Vehicle number plates shortages: A fertile ground for corruption


editorial comment

THE confusion regarding the police blitz on unregistered vehicles at a time the Central Vehicle Registry (CVR) is admitting that it does not have adequate material to process new plates for vehicles on its waiting list is enough evidence of deep-seated confusion in President Emmerson Mnangagwa’s administration.

Yes, government’s concern that unregistered vehicles were being used to commit crimes might be genuine, but imposing a blanket ban on use of unregistered vehicles, including those with temporary plates and proof of payment for permanent plates, betrays policy consistency on the part of government departments.

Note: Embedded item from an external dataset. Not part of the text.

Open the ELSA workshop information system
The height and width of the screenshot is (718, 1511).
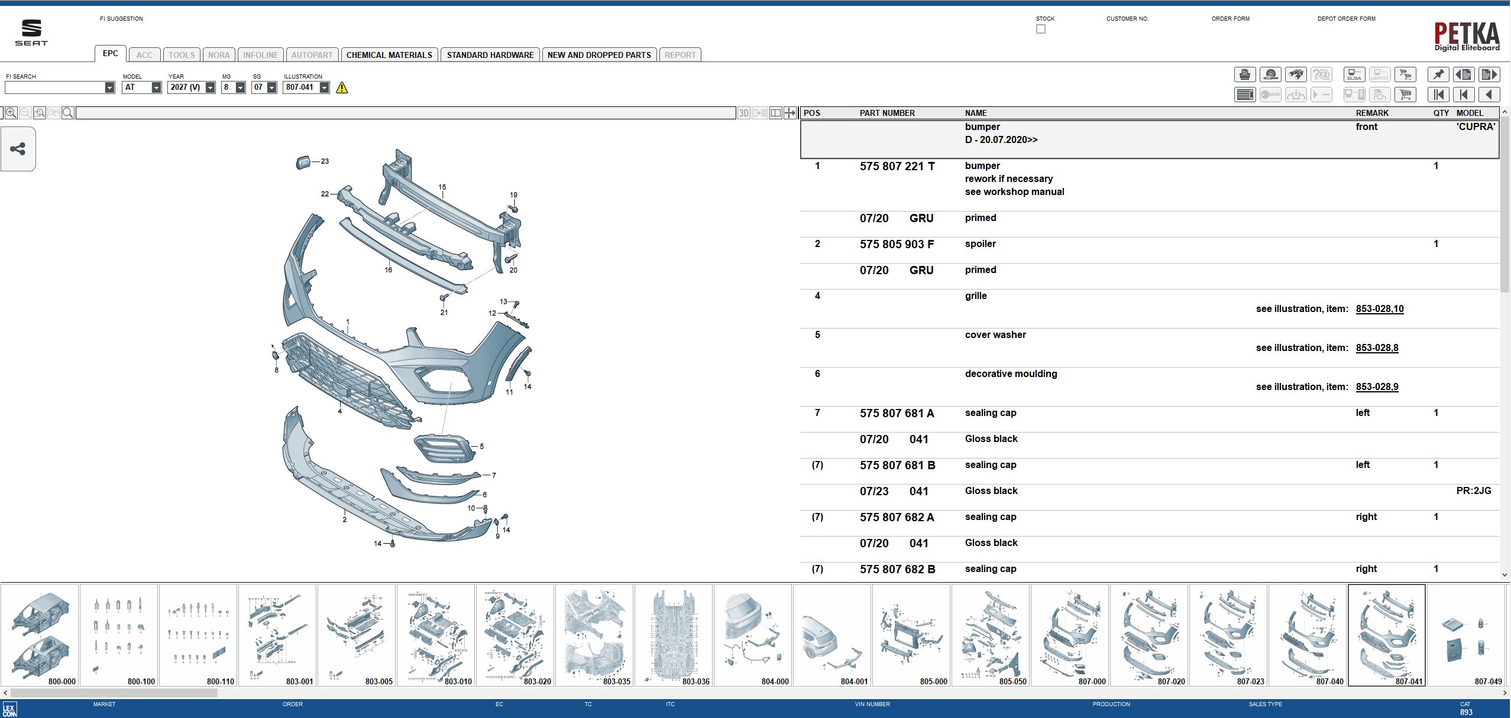click(1354, 74)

It’s a question of the left hand not knowing what the right hand is holding.

CVR registrar George Makoni on Monday told a parliamentary delegation on a fact-finding mission at his offices that they had a backlog of around 57 000 vehicles that needed number plates, but could not service them due to financial challenges which Treasury was quite aware of.

It is sad how government gave the police the directive to impound unregistered vehicles when the country does not have the capacity to meet the existing demand for number plates.

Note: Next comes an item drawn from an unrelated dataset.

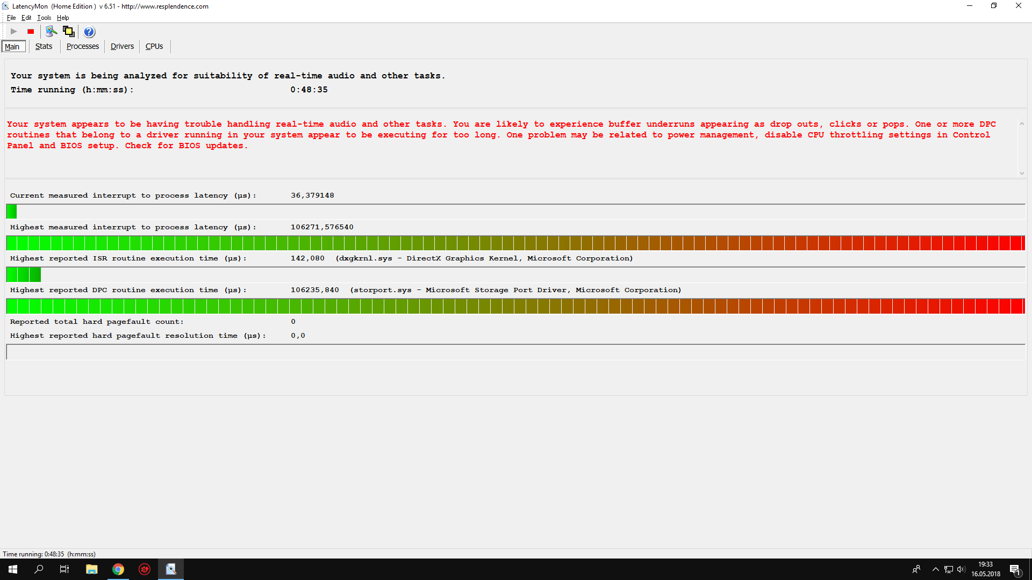Viewport: 1032px width, 580px height.
Task: Show hidden system tray icons chevron
Action: [x=935, y=569]
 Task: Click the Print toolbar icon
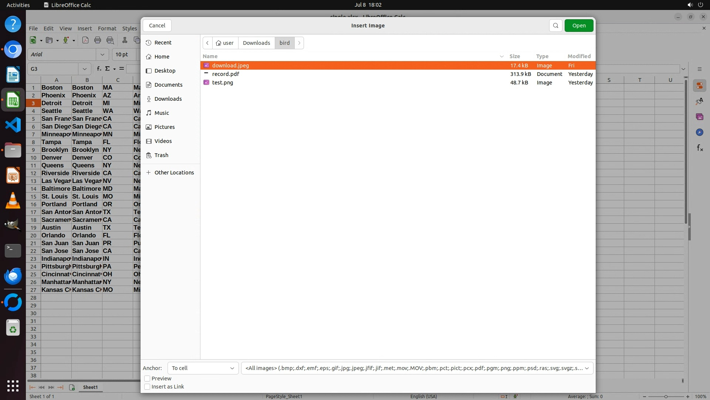click(x=98, y=40)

Ideally, government should have inspected the CVR and have an appreciation of the situation before ordering a clampdown on unregistered vehicles.

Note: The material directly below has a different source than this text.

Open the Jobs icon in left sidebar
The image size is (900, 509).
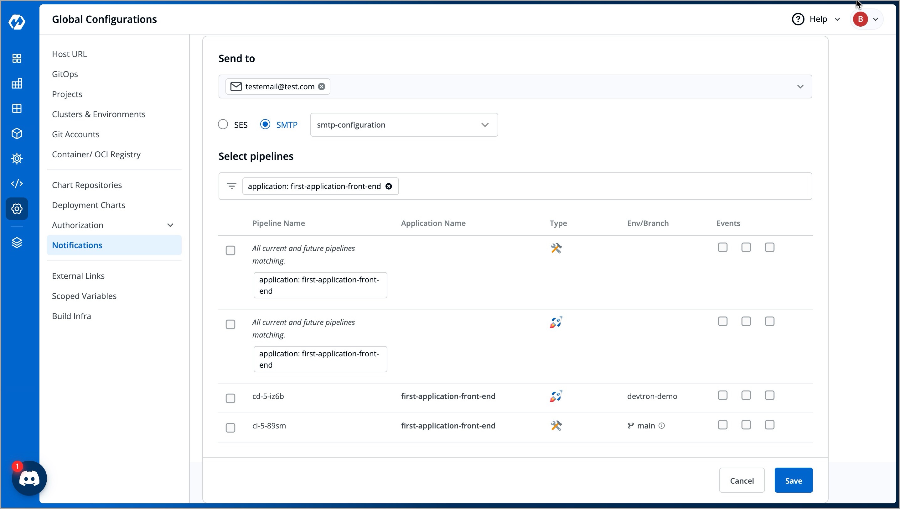tap(16, 84)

The wholesale seizure of unregistered vehicles has not only increased the demand for the number plates, but chaos at CVR offices as well as created a fertile ground for corruption.

Government should only have demanded that cars imported before, say December 2019, should all be registered and those without will be impounded.

This could have created less demand for the plates and allowed government to produce more, without inconveniencing the motorists.

It is painful that motorists are spending precious time in queues for number plates, foregoing other productive duties, waiting for number plates that are not available.

To make things worse, the plates are outrageously priced at US$80, for a product produced at a cost of US$22 at most.

The Parliamentary Portfolio Committee on Transport, chaired by Shamva North MP Oscar Gorerino (Zanu-PF) should not only demand that government allows use of temporary plates until the number plates are available.

Parliament should also summon Finance minister Mthuli Ncube to explain why the number plates are being charged exorbitantly and what the money raised is being used for.

Government should not unnecessarily punish citizens because of its policy inconsistencies.